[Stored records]

%%

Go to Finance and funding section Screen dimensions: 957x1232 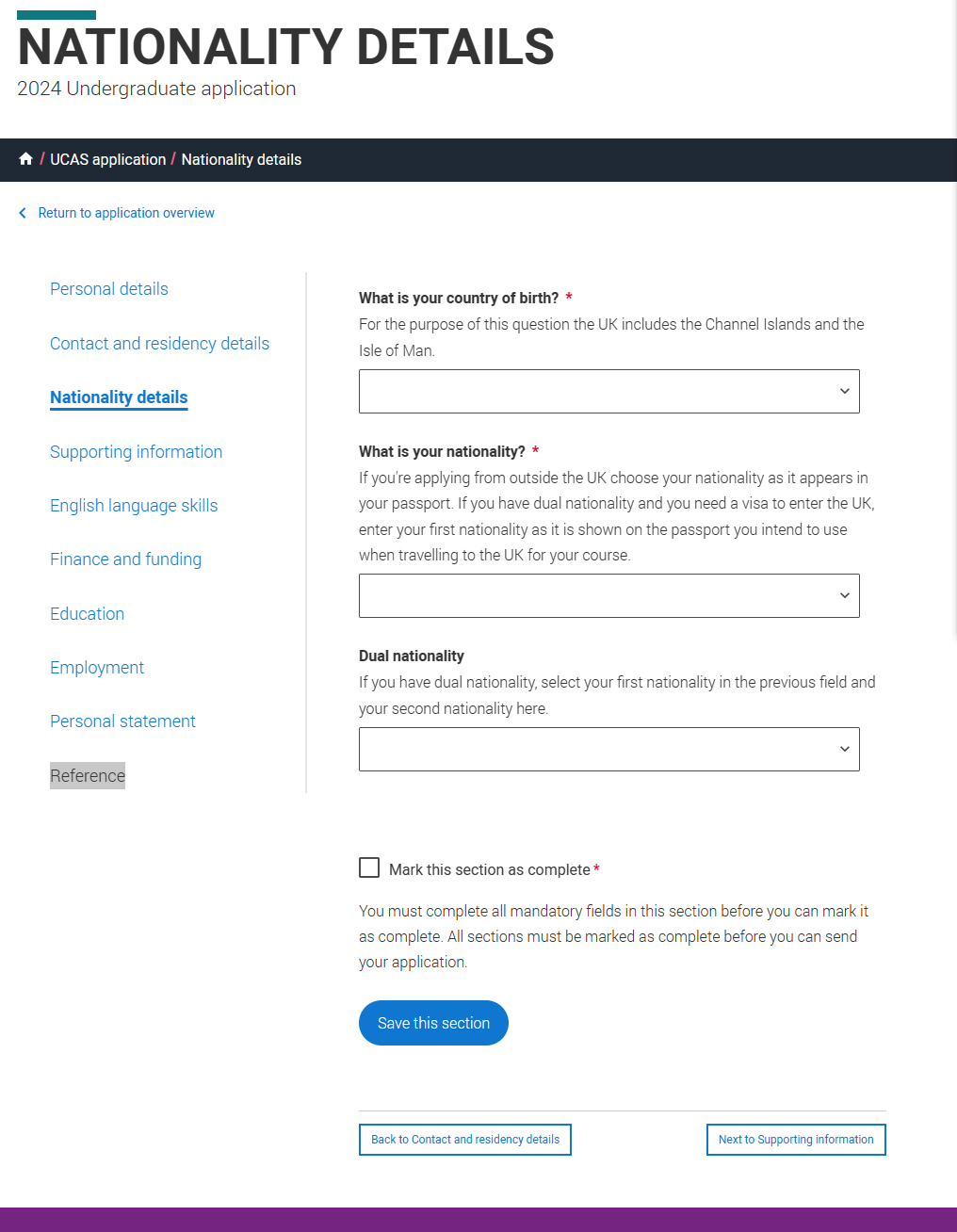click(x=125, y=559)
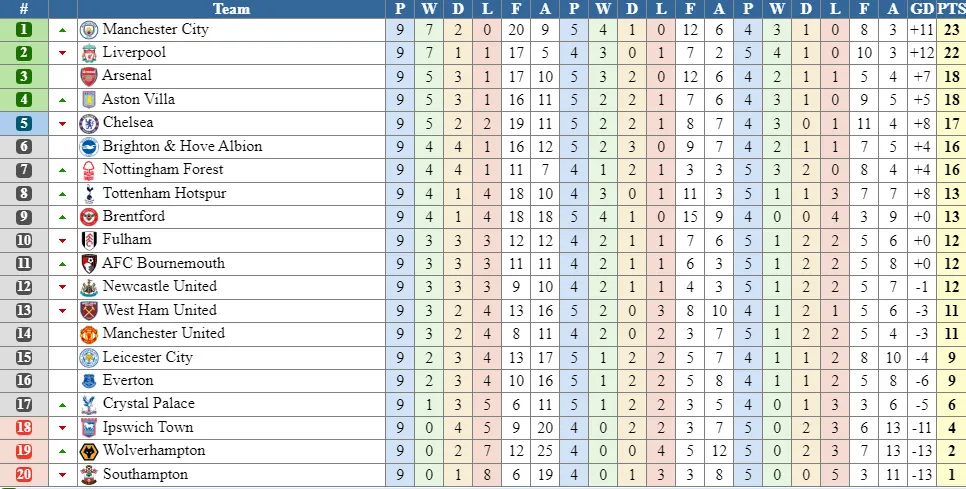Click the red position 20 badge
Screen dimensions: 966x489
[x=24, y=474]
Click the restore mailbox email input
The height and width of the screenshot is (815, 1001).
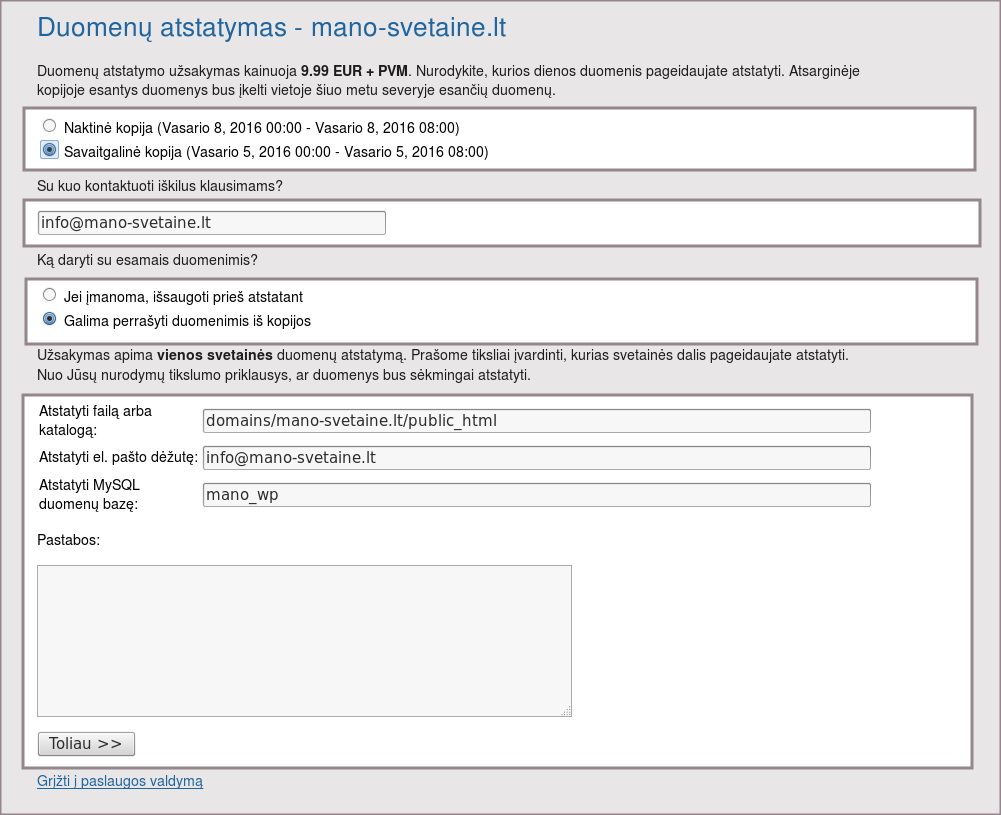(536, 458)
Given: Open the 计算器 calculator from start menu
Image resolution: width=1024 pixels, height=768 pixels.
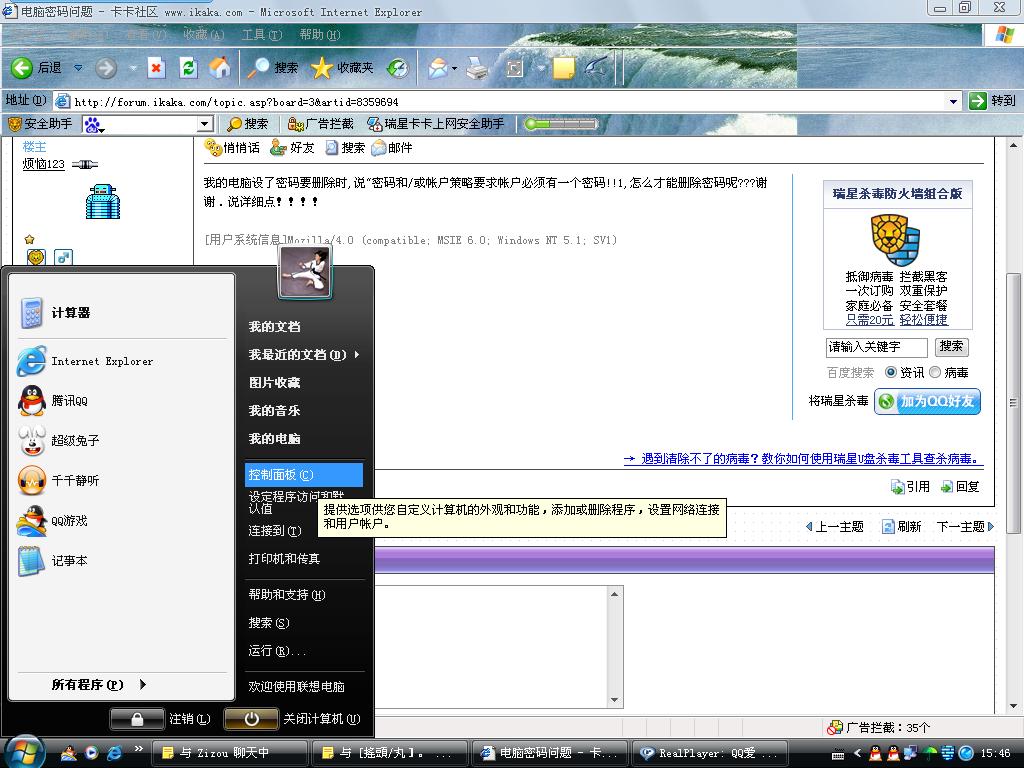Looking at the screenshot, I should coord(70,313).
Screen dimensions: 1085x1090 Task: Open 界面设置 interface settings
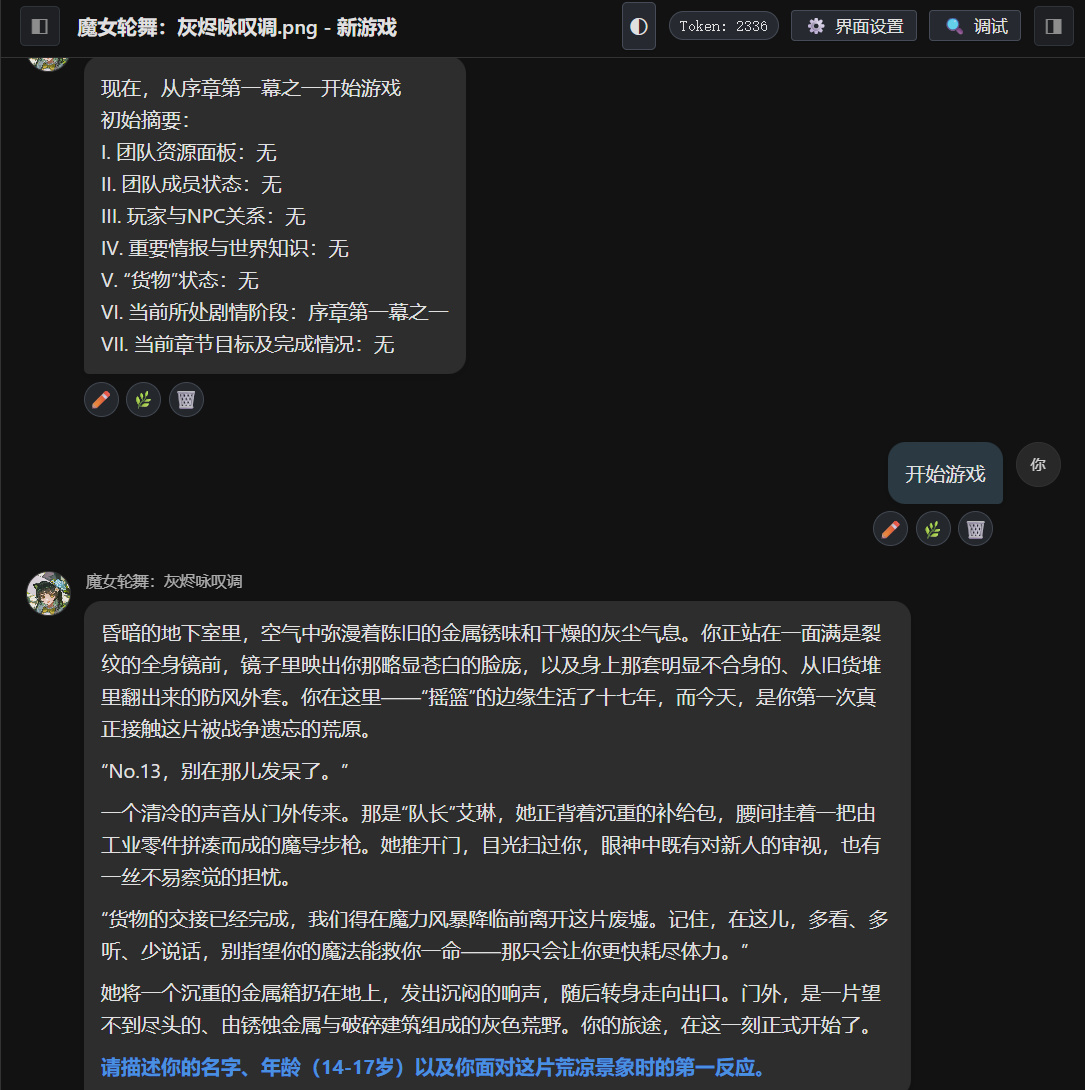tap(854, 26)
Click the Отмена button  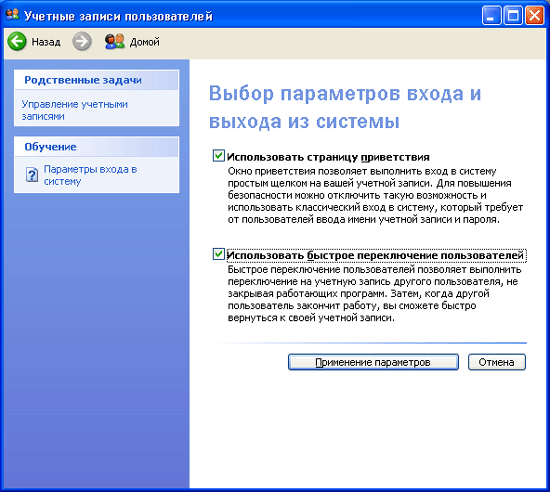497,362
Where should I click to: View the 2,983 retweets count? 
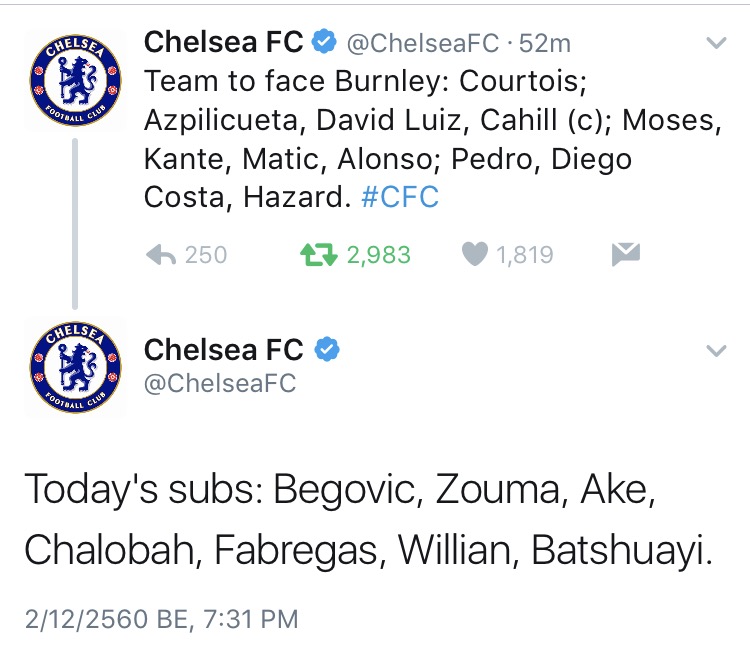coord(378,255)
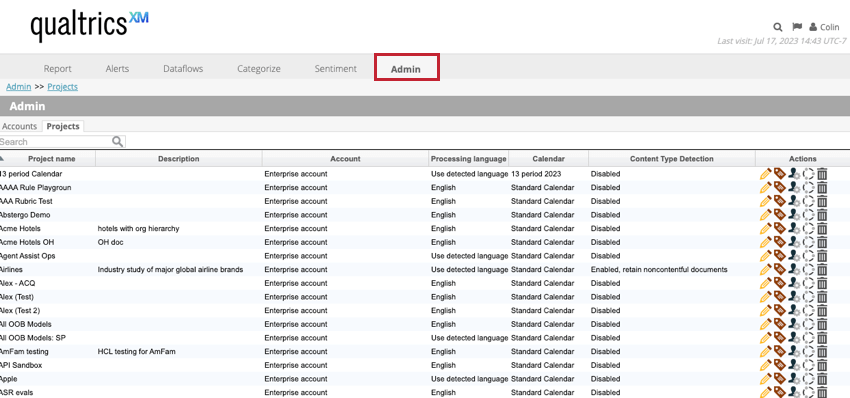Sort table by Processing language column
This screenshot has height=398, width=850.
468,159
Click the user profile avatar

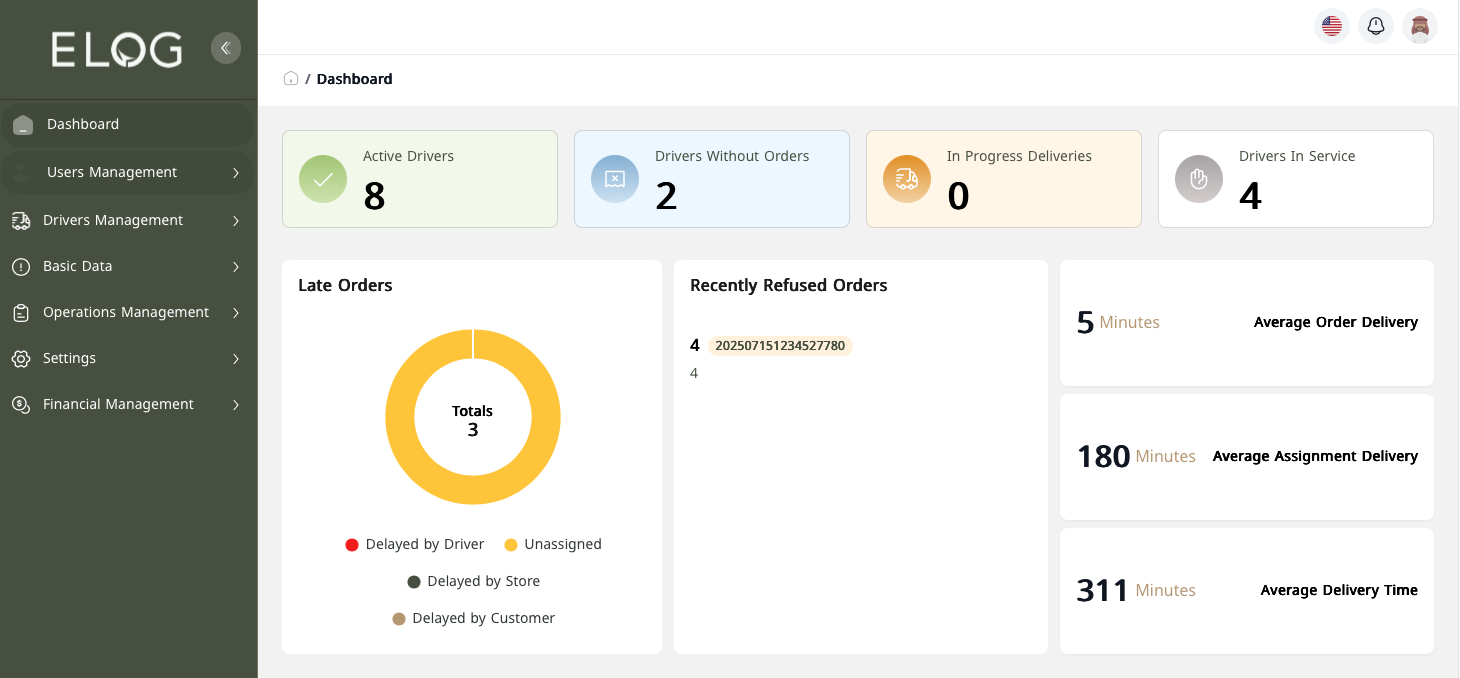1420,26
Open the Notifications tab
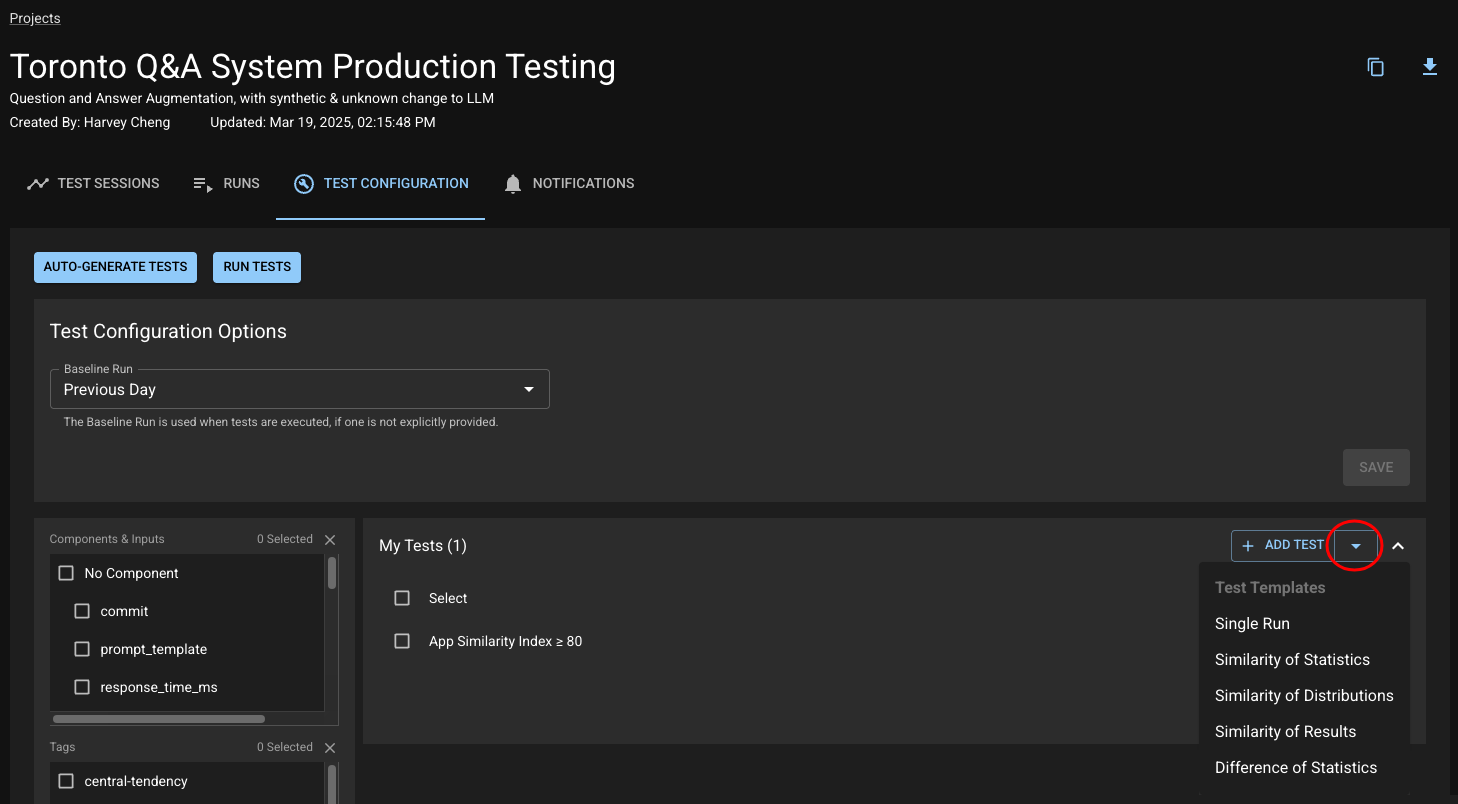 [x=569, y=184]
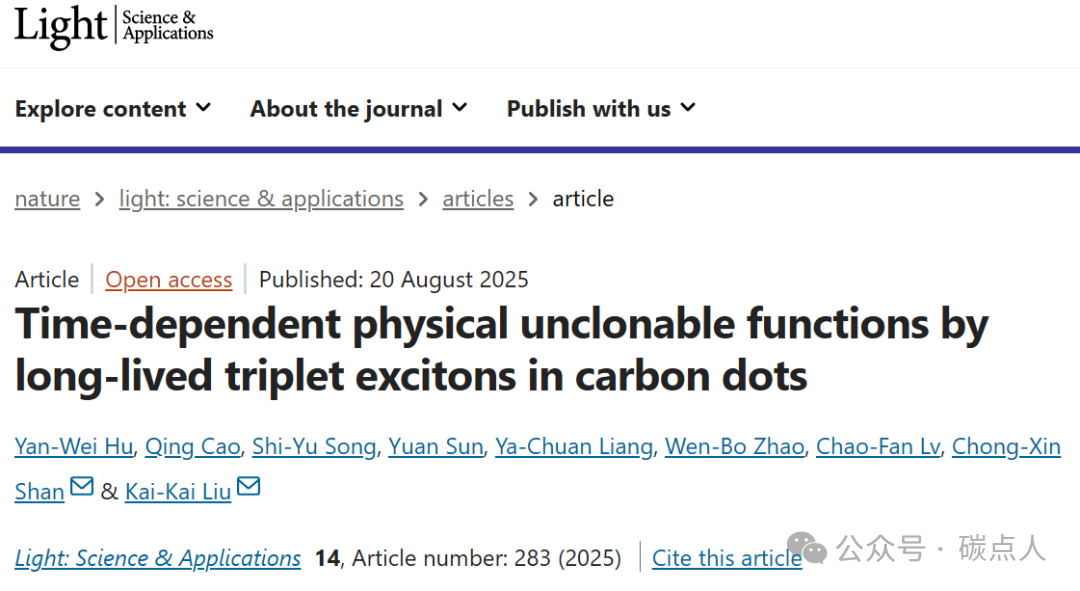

%%

#### PROBLEM TO SOLVE
Nothing but an exact copy is needed, covering the lines from the line with "Where should I" through the last line of the entries, pictures excluded.

#### RESULT OF THIS TASK
Where should I click to: View the 2,983 retweets count? 
coord(378,255)
Sort table by Processing language column
This screenshot has height=398, width=850.
468,159
Click the user profile avatar

1420,26
Open the Notifications tab
 [x=569, y=184]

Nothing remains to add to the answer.